Work to complete — Lines from the line with "Instruction: Click external" to the line with "Task: Expand the Data Reliability chevron" in the entries below, and only those, must be output exactly, with both ends included.

── Input material ──

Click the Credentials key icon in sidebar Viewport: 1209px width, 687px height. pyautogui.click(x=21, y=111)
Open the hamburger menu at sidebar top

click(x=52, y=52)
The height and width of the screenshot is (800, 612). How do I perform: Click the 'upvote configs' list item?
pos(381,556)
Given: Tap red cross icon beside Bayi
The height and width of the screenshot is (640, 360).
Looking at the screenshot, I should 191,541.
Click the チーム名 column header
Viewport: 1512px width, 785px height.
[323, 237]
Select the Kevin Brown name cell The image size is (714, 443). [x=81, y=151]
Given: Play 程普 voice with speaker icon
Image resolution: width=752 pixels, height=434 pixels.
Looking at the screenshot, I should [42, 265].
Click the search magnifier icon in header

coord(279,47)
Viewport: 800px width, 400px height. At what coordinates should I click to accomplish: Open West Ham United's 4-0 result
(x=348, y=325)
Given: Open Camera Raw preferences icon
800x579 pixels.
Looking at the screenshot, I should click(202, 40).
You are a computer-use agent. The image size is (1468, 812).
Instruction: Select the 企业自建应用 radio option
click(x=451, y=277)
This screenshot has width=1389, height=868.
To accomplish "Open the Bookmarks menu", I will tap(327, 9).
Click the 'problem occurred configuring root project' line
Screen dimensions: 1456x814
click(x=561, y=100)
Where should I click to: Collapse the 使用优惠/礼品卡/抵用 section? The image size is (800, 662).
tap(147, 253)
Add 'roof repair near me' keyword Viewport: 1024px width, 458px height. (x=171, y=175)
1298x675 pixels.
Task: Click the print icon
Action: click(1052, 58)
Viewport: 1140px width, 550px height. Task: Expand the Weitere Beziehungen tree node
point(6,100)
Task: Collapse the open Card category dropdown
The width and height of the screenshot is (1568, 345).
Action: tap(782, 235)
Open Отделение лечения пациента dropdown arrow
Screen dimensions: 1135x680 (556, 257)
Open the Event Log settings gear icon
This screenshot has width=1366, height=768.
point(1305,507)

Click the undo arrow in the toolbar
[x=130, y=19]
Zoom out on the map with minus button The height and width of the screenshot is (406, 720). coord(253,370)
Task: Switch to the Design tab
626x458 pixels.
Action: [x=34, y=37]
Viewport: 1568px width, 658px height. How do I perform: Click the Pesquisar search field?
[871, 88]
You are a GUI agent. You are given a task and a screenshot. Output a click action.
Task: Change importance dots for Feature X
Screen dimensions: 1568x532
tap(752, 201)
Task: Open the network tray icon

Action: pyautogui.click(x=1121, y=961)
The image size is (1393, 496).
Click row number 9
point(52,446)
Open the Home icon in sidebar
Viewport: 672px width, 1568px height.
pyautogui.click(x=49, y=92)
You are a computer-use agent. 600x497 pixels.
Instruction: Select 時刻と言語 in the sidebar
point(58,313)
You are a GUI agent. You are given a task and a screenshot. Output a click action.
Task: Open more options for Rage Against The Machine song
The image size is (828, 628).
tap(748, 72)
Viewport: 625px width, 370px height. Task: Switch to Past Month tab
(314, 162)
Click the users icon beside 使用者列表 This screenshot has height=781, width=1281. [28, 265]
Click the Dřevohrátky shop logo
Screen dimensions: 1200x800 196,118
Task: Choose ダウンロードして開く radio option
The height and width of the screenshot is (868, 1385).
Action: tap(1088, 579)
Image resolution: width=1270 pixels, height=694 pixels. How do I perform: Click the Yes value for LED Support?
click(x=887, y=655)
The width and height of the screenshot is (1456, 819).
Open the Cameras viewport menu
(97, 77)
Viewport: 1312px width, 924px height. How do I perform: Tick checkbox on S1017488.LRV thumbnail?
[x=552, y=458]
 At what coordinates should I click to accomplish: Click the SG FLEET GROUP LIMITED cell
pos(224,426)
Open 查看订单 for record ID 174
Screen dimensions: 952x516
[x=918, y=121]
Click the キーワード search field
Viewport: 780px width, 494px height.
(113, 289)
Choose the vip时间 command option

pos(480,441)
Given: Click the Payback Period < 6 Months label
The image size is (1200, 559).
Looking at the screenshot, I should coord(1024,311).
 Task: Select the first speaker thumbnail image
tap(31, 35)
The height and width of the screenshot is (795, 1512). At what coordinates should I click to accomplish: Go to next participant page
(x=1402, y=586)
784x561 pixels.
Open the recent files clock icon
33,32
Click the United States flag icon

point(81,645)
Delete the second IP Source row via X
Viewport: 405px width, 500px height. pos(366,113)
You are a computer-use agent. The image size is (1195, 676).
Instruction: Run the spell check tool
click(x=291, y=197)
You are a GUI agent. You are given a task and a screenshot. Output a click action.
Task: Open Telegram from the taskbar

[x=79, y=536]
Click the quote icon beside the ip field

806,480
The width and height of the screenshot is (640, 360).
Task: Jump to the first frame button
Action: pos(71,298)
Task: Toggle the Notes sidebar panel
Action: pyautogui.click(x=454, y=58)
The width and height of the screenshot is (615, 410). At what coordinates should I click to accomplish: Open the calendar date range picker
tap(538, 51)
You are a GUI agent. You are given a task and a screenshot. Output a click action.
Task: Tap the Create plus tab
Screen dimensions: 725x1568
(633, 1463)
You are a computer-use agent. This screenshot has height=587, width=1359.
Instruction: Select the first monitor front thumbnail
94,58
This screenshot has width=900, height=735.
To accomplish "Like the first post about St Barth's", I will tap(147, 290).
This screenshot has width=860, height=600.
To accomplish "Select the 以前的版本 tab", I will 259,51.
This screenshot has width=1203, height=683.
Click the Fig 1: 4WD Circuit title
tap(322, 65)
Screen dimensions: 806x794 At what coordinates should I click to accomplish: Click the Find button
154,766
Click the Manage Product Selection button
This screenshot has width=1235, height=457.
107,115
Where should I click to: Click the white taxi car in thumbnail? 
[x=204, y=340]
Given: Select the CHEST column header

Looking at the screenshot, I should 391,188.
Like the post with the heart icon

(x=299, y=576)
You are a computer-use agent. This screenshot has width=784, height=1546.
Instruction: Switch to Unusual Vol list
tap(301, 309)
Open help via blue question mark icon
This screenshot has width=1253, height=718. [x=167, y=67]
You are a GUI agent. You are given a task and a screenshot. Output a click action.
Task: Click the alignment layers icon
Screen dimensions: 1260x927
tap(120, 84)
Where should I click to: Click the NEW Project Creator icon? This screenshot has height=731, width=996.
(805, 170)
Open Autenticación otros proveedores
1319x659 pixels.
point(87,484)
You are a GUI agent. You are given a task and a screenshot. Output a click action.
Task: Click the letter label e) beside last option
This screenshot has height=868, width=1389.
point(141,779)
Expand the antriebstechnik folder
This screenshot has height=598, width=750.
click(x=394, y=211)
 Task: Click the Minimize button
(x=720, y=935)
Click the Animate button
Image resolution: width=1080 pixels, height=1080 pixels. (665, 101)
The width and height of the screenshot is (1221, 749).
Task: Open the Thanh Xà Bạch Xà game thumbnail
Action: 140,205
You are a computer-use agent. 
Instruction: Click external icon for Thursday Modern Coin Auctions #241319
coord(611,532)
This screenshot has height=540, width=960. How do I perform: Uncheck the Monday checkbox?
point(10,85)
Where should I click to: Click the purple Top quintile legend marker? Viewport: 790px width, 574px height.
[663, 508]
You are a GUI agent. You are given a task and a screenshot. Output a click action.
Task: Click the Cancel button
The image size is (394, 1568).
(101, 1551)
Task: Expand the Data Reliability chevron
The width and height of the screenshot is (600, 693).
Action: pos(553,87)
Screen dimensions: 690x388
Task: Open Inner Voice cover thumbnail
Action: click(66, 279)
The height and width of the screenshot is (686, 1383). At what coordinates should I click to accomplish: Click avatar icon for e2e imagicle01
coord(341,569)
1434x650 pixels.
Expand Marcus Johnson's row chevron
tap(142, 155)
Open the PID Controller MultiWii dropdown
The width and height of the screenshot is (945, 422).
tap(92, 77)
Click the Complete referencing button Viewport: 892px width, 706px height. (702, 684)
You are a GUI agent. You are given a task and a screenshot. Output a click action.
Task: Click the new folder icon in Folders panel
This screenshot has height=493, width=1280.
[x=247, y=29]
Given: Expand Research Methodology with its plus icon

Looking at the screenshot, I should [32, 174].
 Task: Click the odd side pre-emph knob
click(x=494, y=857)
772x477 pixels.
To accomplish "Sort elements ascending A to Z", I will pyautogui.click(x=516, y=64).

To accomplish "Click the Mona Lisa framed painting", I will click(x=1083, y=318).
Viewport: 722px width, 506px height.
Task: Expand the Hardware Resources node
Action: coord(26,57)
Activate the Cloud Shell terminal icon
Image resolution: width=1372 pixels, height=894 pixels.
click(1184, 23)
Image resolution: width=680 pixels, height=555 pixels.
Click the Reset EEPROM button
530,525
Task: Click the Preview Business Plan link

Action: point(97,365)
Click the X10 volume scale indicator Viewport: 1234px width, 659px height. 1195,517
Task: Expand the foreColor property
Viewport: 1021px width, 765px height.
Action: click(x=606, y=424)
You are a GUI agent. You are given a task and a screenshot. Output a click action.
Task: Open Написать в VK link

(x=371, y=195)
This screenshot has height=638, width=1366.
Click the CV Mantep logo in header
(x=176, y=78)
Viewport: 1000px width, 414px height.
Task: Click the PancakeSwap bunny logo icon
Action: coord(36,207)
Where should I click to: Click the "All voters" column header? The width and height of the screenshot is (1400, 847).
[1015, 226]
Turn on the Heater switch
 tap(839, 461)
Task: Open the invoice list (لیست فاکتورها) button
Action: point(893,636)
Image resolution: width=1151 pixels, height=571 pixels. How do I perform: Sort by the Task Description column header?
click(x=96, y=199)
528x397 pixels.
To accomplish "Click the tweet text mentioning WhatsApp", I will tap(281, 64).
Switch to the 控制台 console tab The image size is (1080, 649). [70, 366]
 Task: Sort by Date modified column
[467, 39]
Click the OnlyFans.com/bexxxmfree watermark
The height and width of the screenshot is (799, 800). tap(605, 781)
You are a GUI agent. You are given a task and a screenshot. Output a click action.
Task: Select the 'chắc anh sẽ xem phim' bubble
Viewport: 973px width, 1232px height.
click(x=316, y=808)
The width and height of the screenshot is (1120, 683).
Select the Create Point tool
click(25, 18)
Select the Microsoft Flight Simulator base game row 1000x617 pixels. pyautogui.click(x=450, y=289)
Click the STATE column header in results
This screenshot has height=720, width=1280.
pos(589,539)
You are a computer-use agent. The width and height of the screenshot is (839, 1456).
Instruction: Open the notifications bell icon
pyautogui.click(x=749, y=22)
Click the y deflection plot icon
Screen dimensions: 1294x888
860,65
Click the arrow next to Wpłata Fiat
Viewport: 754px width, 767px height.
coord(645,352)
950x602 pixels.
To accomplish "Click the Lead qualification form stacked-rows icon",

───

Task solution —
Instruction: Click external icon for Thursday Modern Coin Auctions #241319
coord(611,532)
This screenshot has height=540, width=960. How do I perform: Uncheck the Monday checkbox?
point(10,85)
Where should I click to: Click the purple Top quintile legend marker? Viewport: 790px width, 574px height.
[663, 508]
You are a GUI agent. You are given a task and a screenshot. Output a click action.
Task: Click the Cancel button
The image size is (394, 1568).
(101, 1551)
Task: Expand the Data Reliability chevron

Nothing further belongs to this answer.